An even bigger problem banks face is staffing. It matters little that a lender feels the only option is to foreclose if proper staffing can’t be put in place to manage and unload these REO properties. It has been almost 15 years since the last major crisis in lending took place and personnel have been robbed of REO experts at staggering levels. Not to mention the fact that the US has few experts capable of handling bulk REO’s while juggling the task of managing them, protecting them and divesting them with a low margin of loss.
Today most lenders, bond managers and servicing agencies seem to have one goal: Unload shaky loans for pennies on the dollar ASAP.
Understanding the Reasoning Behind Banks Decisions to Sell Non-Performing Mortgages and Bulk REO’s
When a property is not yielding income it has dire consequences for the lenders and the general economy as well. Non-performing mortgages limit lenders borrowing power by up to 900% in many cases. Even if the amount in default is only $100,000, the impact on the bank is that it is forbidden to borrow up to $900,000 until the property is sold. Not to mention that, as an asset goes down in market price, the banks are forced to adjust the numbers accordingly and eat the deficit.
(A quick note from the editor: For related information, check out Bulk REO Investing.)

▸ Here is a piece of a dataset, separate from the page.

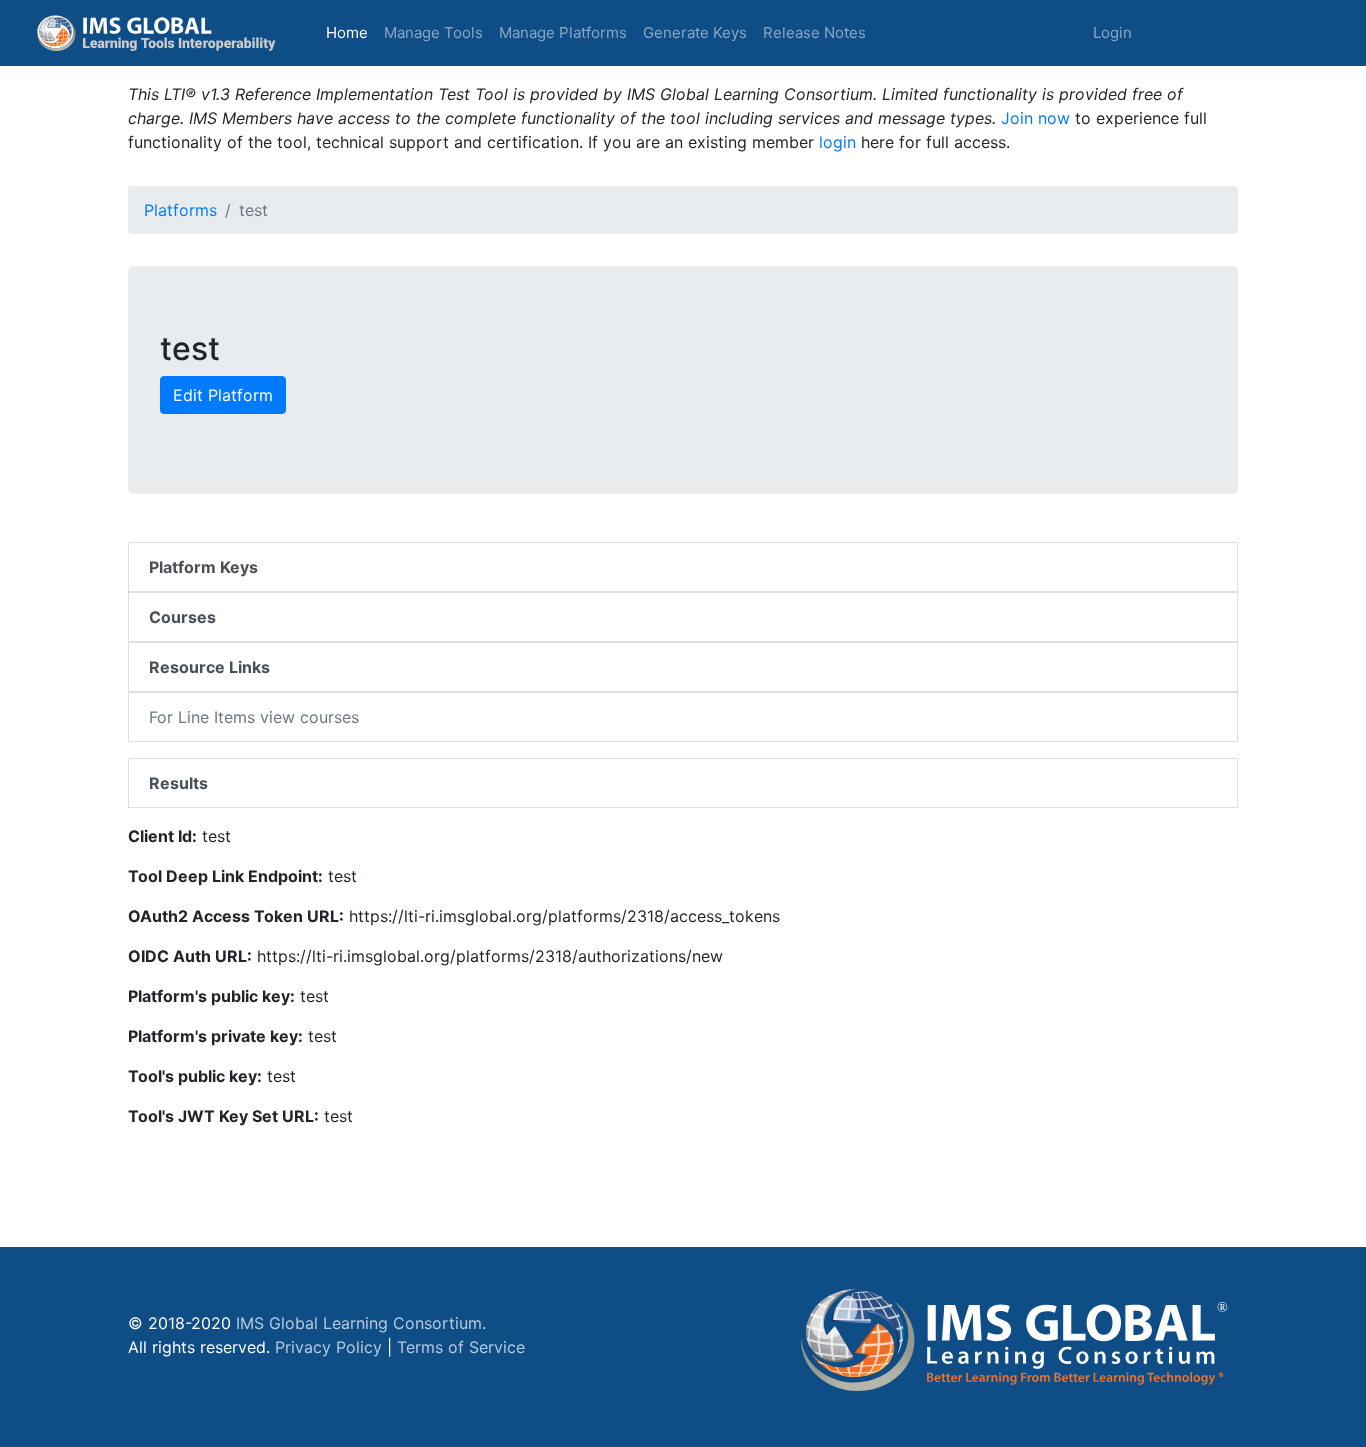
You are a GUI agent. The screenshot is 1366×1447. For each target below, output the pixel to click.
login (837, 142)
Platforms (180, 210)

There are few solutions available to lenders that relieve the brunt non-performing assets put on their registers. The option of foreclosure is always the last resort. High legal expenses are the beginning of this costly process that lenders face. REO (Real Estate Owned) properties also incur pervasive property management headaches until they are unloaded. The proliferated risk of harm being done to REO properties while they sit empty only increases the chances it will further lose value. When selling any property there are expenses – from marketing to transactions that accompany selling real estate.
Furthermore, lenders mus face the problem of staffing. Still, if a mortgage lender thinks foreclosure is teh only reasonable option, it is faced with the daunting task of finding enough staff to oversee and unload REO’s, especially bulk REO’s. The last time anyone saw a lending crisis of this magnitude was almost 15 years ago, and not since then have the valuable number of REO experts been lost at such perplexing numbers. Also, the larger lenders in the United States are hard pressed to come up with current in-house experts who can manage bulk REO’s or provide the proper management or security for them while preparing to sell them without incurring too great a loss.
Nowadays the progression of most bond managers, lenders and servicing agencies seems to be this: Shake off troubled loans at ridiculously low prices just as fast as possible.
Once again, an excellent solution to this debacle appears to be effective Bulk REO Investing.